Dans l'analyse des sous-groupes, aucune association n'a été trouvée entre la répartition des groupes et la confiance en la possibilité de devenir plus actif en raison d'une lombalgie ou d'une absence de lombalgie et de l'intensité de la douleur. De même, aucune association n'est apparue pour l'attitude à l'égard du maintien de l'activité physique selon que le participant souffrait ou non d'une lombalgie.
Les résultats ont été évalués uniquement après l'intervention (visionnage de la vidéo). Cela nous empêche d'analyser les changements survenus chez un individu entre le moment de référence et le moment où il a regardé la vidéo.
Un aspect important à noter dans cette étude est le taux de rétention élevé, puisque 88 % des participants ont complété le résultat primaire. En outre, l'essai a été mené à grande échelle et a rassemblé de nombreux participants. Les rapports ont été établis conformément à la déclaration CONSORT et l'essai a été enregistré de manière prospective.
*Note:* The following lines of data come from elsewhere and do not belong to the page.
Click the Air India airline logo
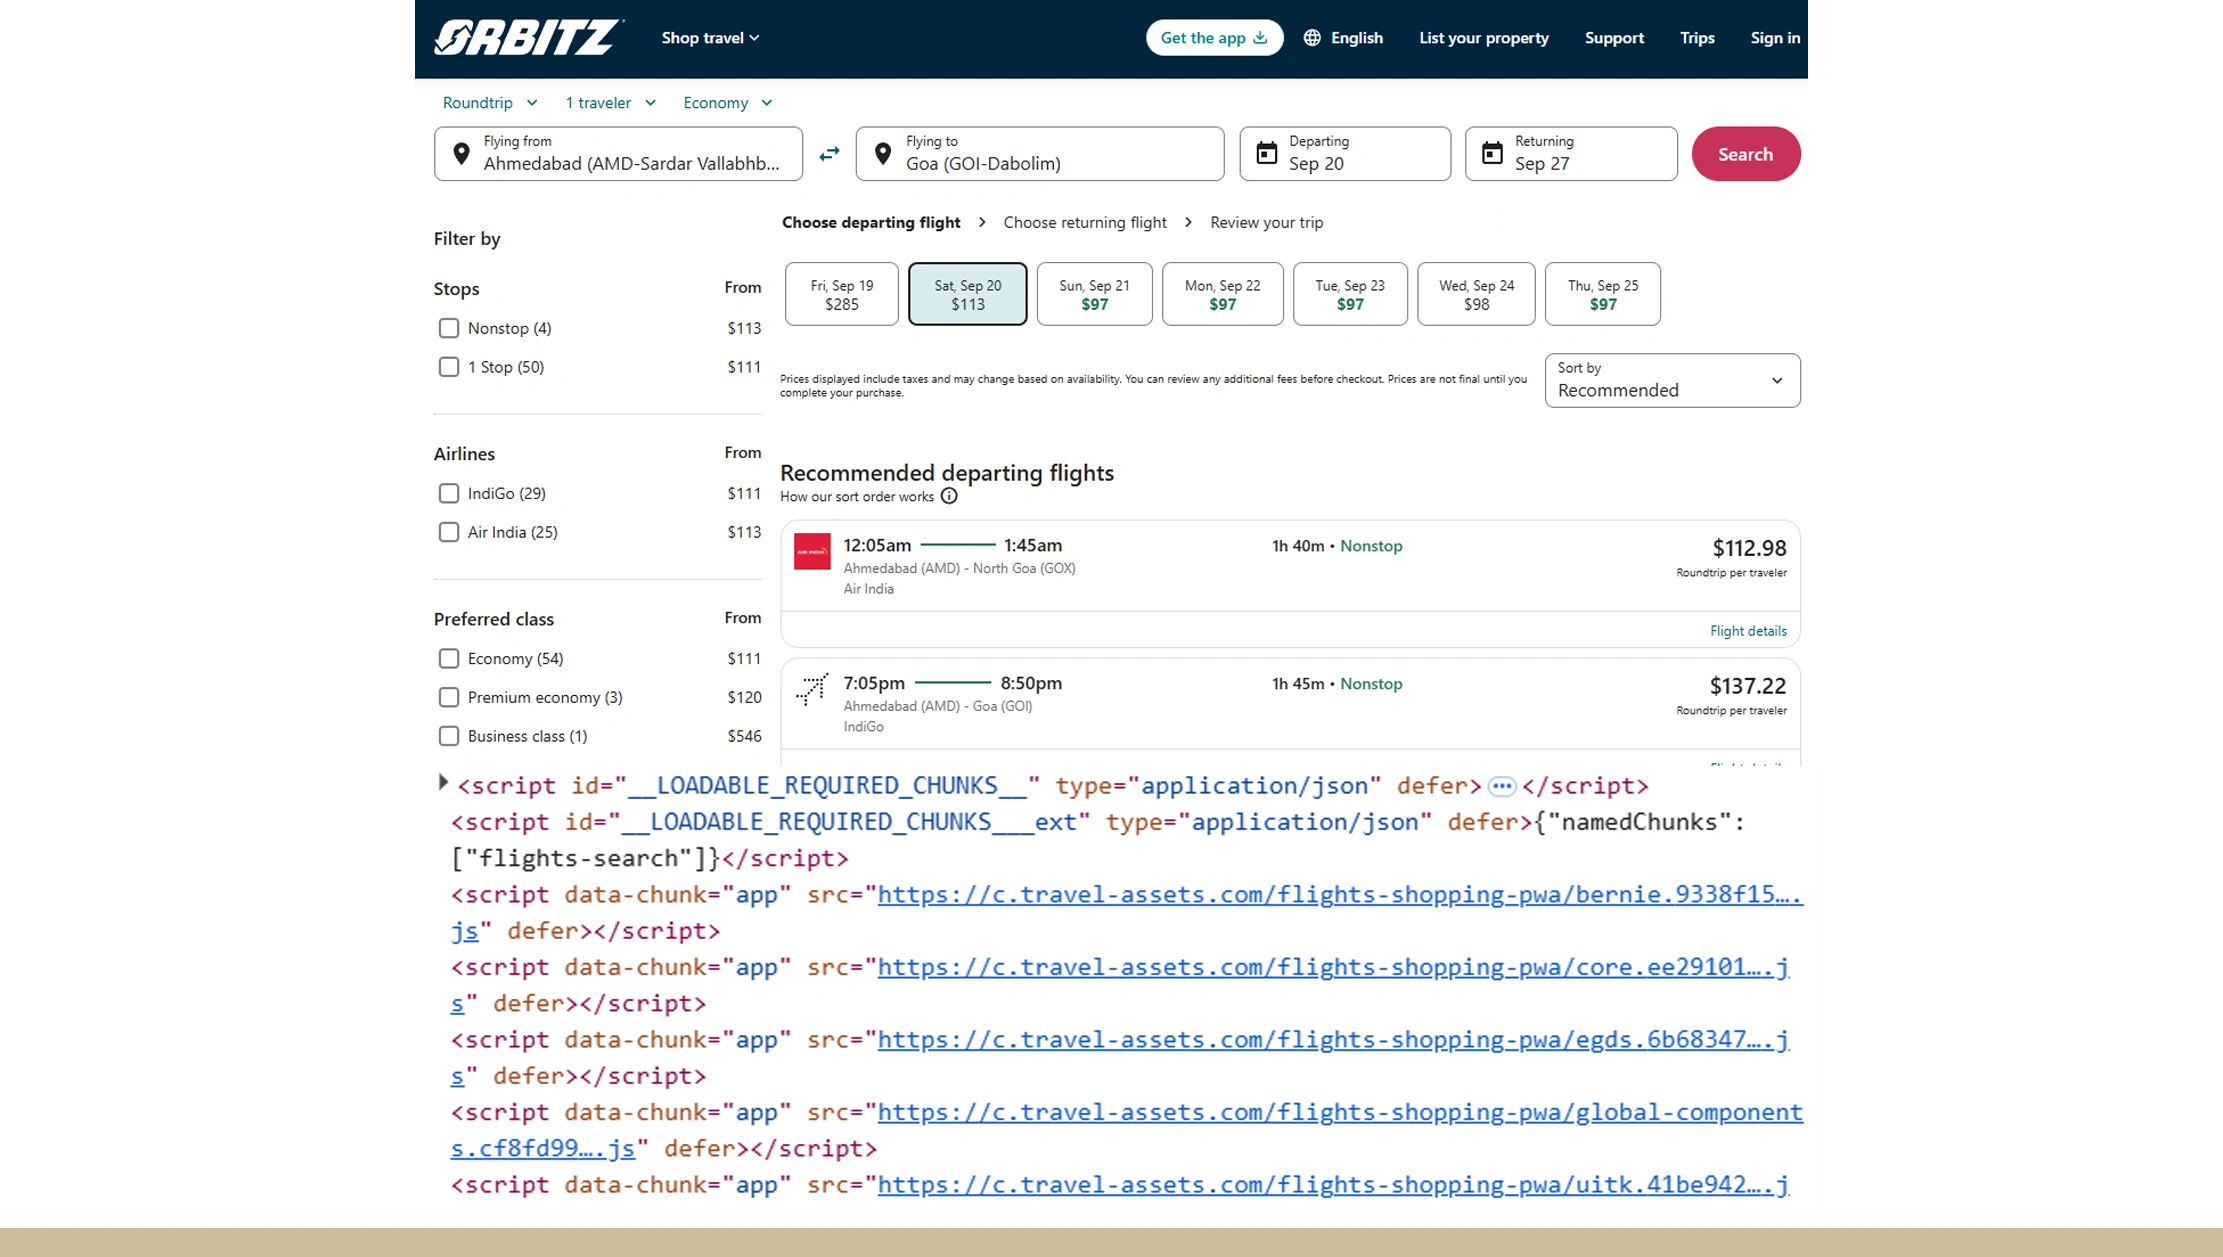The height and width of the screenshot is (1257, 2223). pyautogui.click(x=812, y=551)
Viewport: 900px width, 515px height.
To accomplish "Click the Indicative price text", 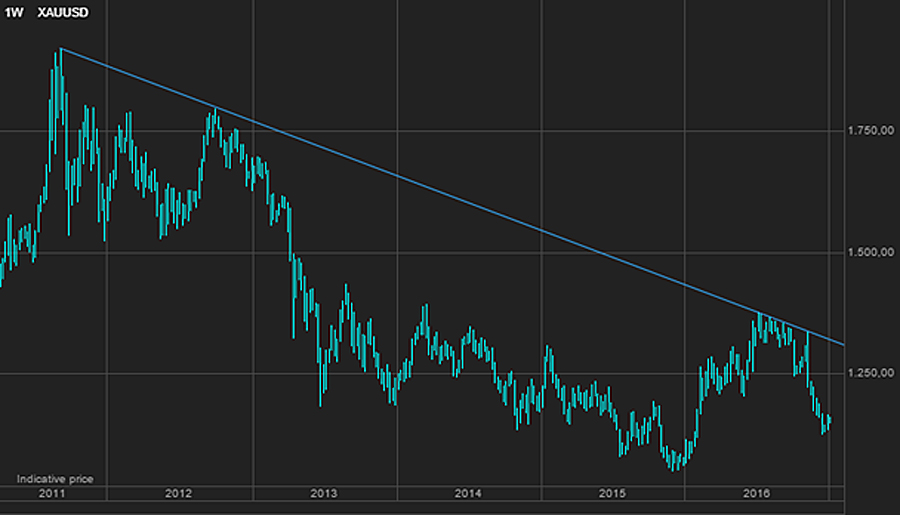I will coord(55,480).
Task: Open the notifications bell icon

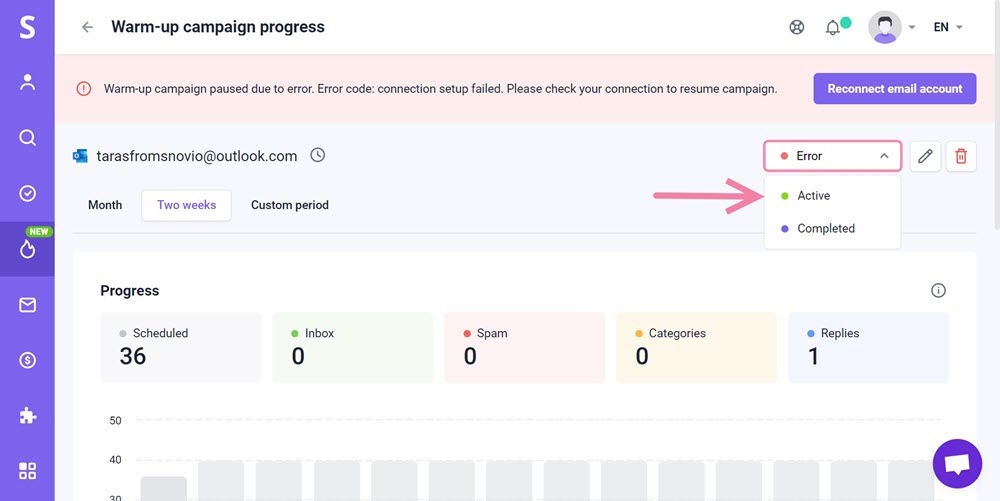Action: click(x=832, y=27)
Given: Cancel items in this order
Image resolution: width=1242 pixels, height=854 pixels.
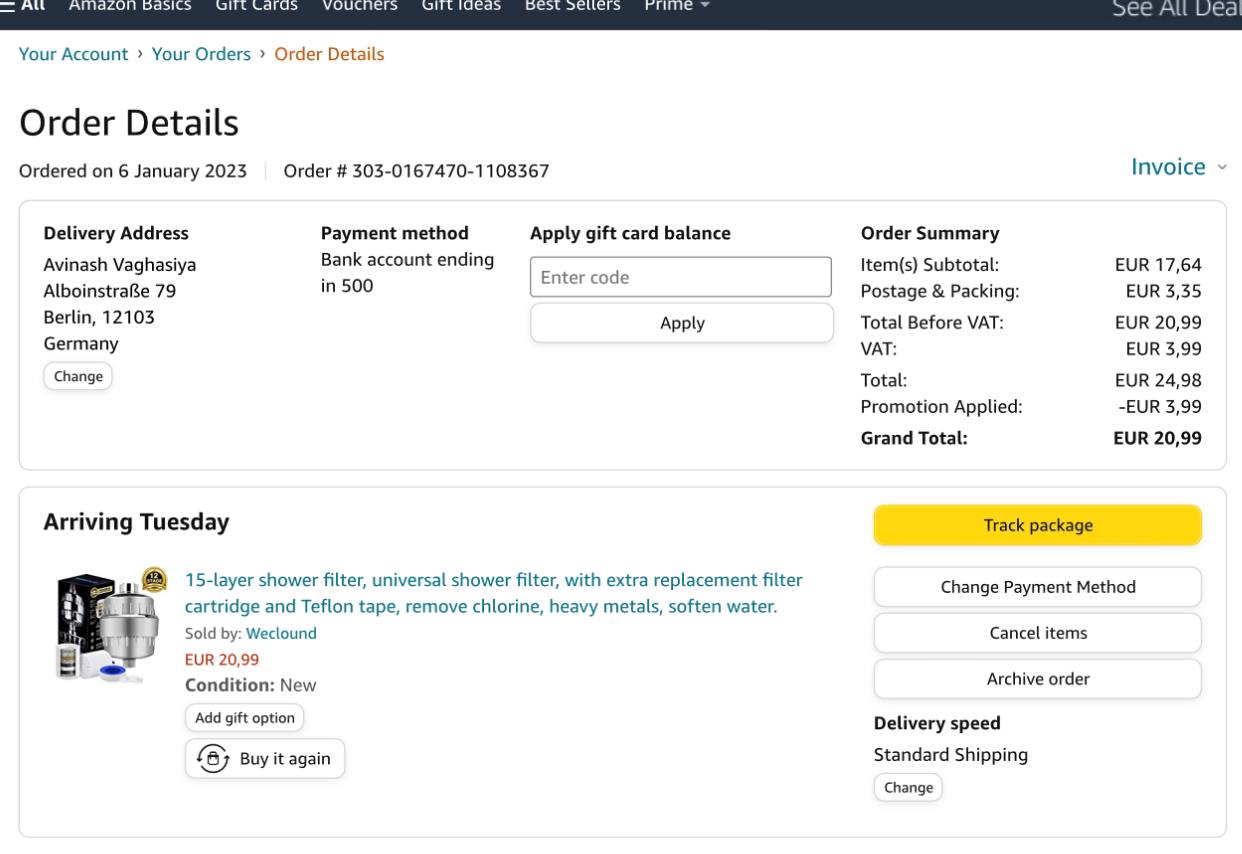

Les personnes qui se sont inscrites n'avaient aucune idée de l'objectif de l'étude, puisqu'on leur a seulement dit qu'elles étaient invitées à participer à une recherche sur les maux de dos. L'hypothèse n'a donc pas été divulguée. De plus, le groupe de contrôle ne connaissait pas l'existence d'un groupe d'intervention. Comme tout a été enregistré à l'aide d'une enquête en ligne, les participants, les évaluateurs et les analystes n'ont pas été informés de la répartition des groupes.
Les résultats suggèrent que les physiothérapeutes peuvent envisager d'utiliser de brèves vidéos éducatives dans le cadre de leur stratégie visant à améliorer la confiance des patients pour qu'ils augmentent leur activité malgré les douleurs dorsales. Compte tenu de la faible ampleur de l'effet, ces vidéos devraient faire partie d'une approche globale comprenant d'autres interventions éducatives et motivationnelles.
L'étude a démontré qu'une brève intervention vidéo pouvait légèrement améliorer la confiance en soi pour augmenter l'activité malgré les douleurs dorsales. Toutefois, l'ampleur de l'effet était faible et la pertinence clinique pourrait être limitée. La vidéo humoristique n'a pas montré d'avantage significatif par rapport à la vidéo neutre en ce qui concerne l'amélioration de la confiance.